### Aim of the task
A single number is needed: how many lines of the data hold the word "pencil".

Source records
....................

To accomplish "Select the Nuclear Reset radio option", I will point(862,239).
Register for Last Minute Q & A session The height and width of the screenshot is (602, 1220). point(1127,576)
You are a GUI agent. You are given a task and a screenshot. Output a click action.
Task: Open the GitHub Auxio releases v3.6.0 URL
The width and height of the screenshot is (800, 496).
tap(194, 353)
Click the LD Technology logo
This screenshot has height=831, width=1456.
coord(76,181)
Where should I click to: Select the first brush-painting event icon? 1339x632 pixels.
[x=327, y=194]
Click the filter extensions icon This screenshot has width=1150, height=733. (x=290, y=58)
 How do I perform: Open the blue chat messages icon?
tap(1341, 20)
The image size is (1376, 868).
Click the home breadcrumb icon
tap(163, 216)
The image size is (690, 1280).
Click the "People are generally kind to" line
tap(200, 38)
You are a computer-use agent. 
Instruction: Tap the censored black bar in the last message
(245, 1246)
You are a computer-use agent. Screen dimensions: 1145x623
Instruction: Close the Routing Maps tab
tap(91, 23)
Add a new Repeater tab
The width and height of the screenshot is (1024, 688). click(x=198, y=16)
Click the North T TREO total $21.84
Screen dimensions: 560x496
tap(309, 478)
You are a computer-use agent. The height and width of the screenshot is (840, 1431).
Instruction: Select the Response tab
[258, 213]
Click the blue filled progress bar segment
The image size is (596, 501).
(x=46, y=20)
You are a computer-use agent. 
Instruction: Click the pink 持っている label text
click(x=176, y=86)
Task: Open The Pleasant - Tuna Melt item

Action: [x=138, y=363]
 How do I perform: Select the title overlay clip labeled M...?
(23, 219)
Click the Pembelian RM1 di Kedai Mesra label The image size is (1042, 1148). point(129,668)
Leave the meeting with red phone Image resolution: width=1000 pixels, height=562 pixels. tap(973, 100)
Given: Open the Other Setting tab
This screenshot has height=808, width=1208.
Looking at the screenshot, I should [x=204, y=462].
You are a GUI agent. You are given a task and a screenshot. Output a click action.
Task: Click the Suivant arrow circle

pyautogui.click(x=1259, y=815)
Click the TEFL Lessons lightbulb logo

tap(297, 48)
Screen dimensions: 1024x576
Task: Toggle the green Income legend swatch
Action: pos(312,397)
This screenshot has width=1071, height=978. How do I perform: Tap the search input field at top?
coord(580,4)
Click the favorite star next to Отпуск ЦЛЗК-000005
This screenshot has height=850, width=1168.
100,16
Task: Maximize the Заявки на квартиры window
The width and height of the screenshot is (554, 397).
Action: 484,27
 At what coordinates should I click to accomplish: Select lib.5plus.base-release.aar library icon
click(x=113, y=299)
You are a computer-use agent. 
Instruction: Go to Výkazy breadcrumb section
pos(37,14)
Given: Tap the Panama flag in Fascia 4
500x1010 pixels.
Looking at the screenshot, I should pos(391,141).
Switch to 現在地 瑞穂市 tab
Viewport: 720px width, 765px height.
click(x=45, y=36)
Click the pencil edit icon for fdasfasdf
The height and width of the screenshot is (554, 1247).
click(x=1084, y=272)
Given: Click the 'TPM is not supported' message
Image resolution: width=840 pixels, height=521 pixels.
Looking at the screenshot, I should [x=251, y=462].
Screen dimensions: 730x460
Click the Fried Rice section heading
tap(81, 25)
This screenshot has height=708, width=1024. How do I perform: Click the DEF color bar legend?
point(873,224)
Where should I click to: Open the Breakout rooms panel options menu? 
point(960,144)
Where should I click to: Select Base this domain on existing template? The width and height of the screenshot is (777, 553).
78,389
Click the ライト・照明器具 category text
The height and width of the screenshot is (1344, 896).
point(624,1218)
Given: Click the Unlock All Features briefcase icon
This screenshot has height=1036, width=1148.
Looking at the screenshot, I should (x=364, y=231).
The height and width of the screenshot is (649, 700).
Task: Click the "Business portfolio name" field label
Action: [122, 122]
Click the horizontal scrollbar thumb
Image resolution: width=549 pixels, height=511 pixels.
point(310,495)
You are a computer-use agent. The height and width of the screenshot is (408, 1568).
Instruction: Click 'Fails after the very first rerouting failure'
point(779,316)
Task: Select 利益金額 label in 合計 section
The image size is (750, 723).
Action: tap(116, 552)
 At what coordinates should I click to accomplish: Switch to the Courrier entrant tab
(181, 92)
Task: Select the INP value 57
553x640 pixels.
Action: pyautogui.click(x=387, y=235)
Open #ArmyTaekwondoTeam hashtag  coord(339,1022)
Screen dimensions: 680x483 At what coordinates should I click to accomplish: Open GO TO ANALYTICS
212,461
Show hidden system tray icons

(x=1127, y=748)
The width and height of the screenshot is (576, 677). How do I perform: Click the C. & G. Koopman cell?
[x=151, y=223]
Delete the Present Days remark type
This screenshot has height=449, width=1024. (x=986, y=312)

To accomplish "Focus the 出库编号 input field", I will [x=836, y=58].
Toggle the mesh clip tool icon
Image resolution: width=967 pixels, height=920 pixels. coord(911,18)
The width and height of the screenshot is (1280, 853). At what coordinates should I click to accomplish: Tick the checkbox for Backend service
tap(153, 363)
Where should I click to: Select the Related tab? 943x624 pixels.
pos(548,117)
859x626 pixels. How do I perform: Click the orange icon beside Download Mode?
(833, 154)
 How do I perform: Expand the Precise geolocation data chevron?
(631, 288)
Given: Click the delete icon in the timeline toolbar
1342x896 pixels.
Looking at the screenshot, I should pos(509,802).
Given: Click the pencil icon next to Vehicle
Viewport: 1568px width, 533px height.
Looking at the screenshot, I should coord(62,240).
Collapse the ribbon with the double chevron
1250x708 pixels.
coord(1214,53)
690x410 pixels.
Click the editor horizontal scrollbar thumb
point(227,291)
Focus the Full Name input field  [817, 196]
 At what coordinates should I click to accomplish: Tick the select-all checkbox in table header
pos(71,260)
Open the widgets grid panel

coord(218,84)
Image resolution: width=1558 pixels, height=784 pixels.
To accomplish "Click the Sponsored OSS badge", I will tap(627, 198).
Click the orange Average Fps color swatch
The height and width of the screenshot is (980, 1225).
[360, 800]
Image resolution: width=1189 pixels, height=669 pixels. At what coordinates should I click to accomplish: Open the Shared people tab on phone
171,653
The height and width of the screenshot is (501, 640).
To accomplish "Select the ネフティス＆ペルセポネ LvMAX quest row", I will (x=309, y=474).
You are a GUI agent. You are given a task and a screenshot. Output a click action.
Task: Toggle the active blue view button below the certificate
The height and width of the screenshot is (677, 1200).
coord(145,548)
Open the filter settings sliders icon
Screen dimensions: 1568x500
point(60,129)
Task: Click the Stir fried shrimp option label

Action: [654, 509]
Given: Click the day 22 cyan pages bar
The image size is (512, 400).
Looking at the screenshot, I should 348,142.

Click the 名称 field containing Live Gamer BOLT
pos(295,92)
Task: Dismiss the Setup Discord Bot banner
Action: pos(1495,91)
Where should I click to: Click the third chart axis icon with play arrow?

....................

### Task solution
2